A one-route Dawn app (notes) with a note-taking agent that has durable, cross-session memory. It ships with a zero-setup SQLite backend and switches to Postgres + pgvector with a single environment variable — the same app code, a different store.

The route

  • src/app/notes/index.ts — the agent (gpt-5-mini) with a remember/recall system prompt.
  • src/app/notes/memory.ts — a semantic memory schema (subject / predicate / value), route-scoped.

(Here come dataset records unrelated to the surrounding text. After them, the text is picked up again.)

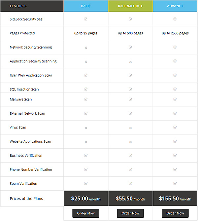Image resolution: width=198 pixels, height=221 pixels.
Task: Click Basic Malware Scan checkmark
Action: (x=86, y=99)
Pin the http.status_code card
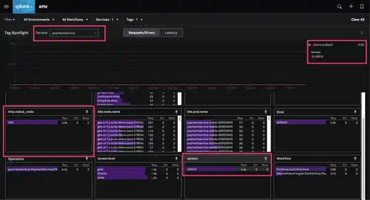The image size is (370, 200). [87, 112]
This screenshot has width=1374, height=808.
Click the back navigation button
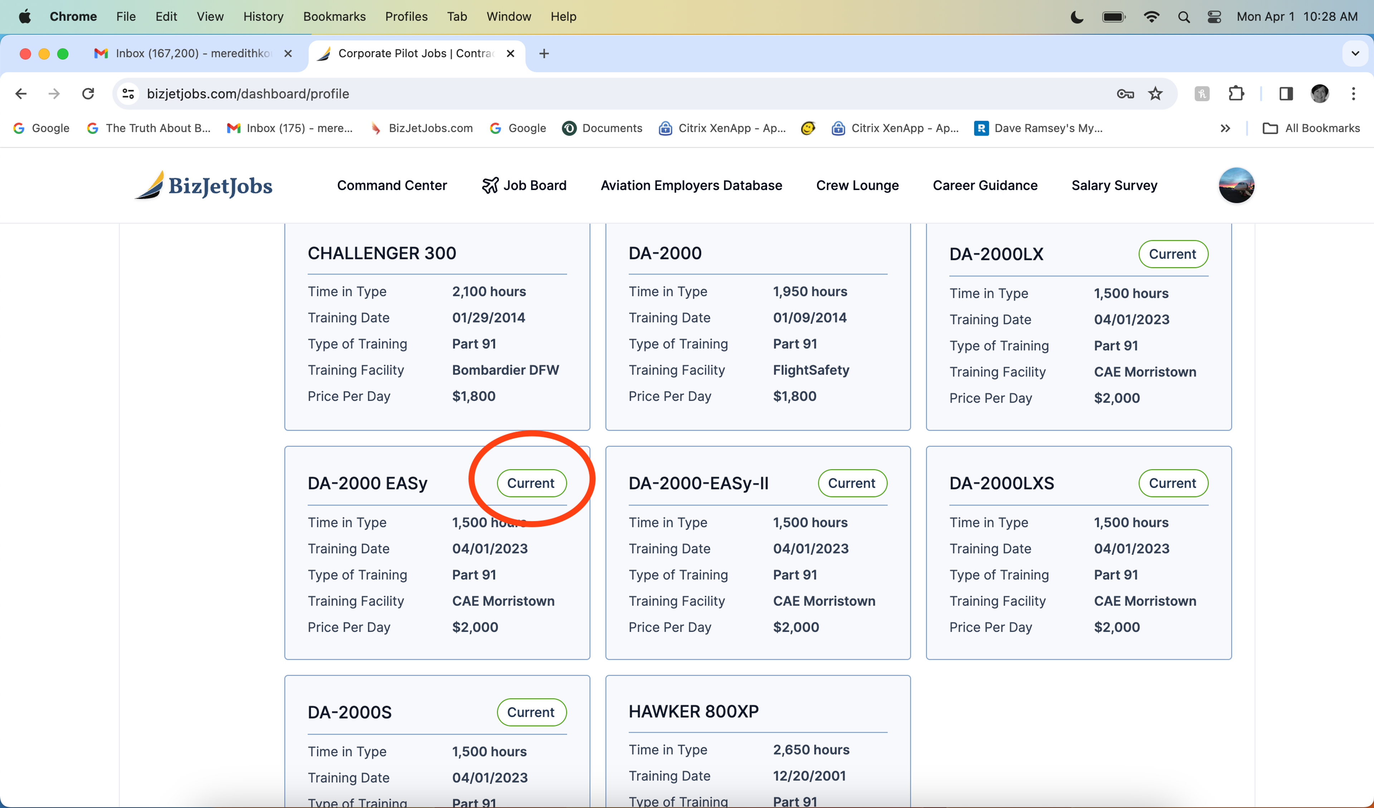click(21, 93)
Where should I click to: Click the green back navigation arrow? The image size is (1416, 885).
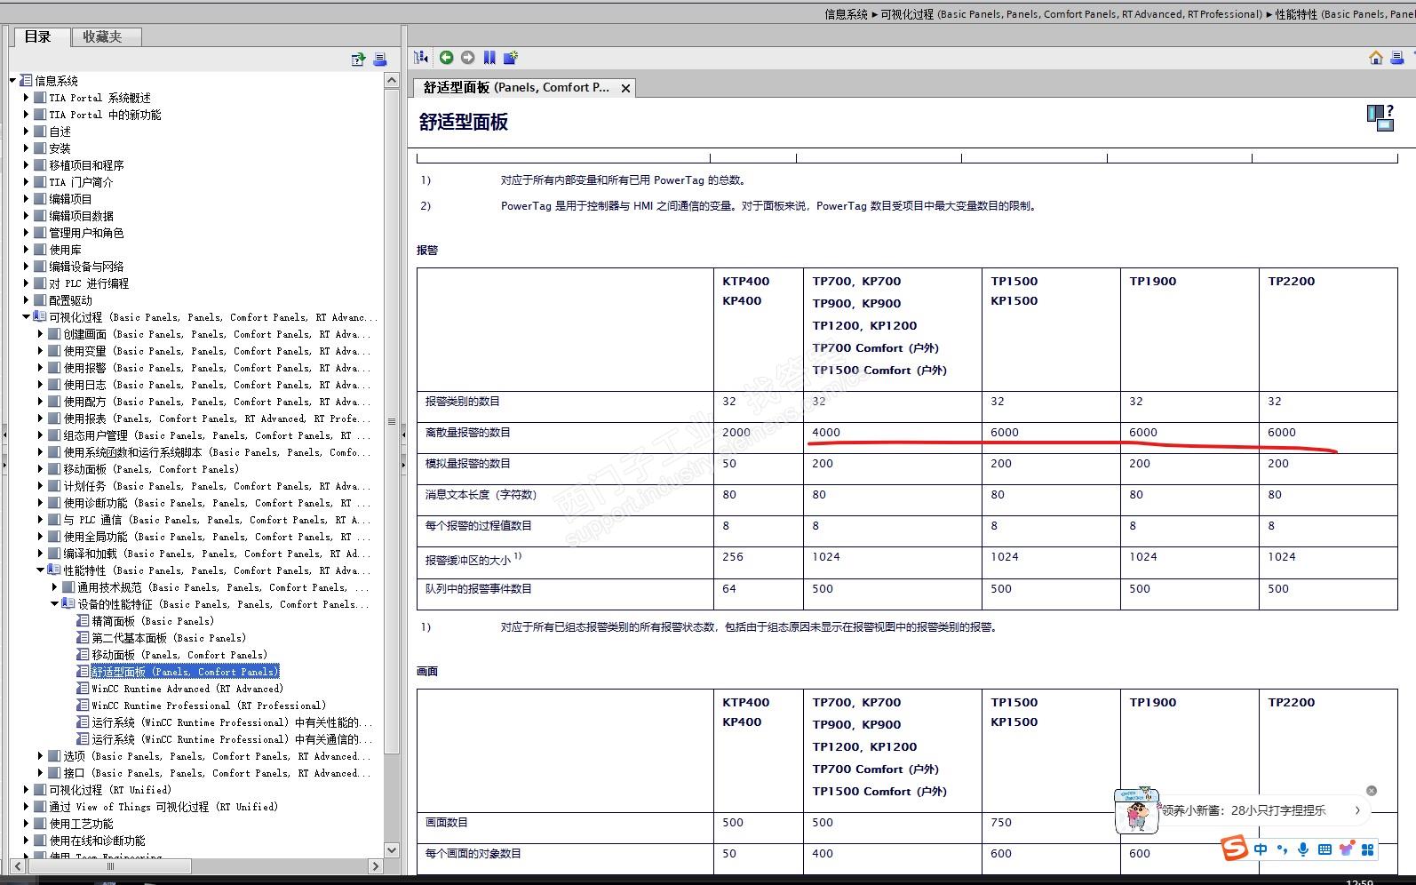point(446,58)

The remember and recall tools are generated from memory.ts.

Backends

The backend is chosen at load time from the environment (see dawn.config.ts):

Env Store Recall
(none) SQLite (default) keyword-only
OPENAI_API_KEY SQLite hybrid keyword + vector
DATABASE_URL Postgres/pgvector keyword-only
DATABASE_URL + OPENAI_API_KEY Postgres/pgvector hybrid keyword + vector

The two toggles are independent. DATABASE_URL swaps the store; OPENAI_API_KEY lights up vector/semantic recall (text-embedding-3-small, 1536 dims). Both the store and the embedder connect lazily, so nothing touches the network until the first remember/recall.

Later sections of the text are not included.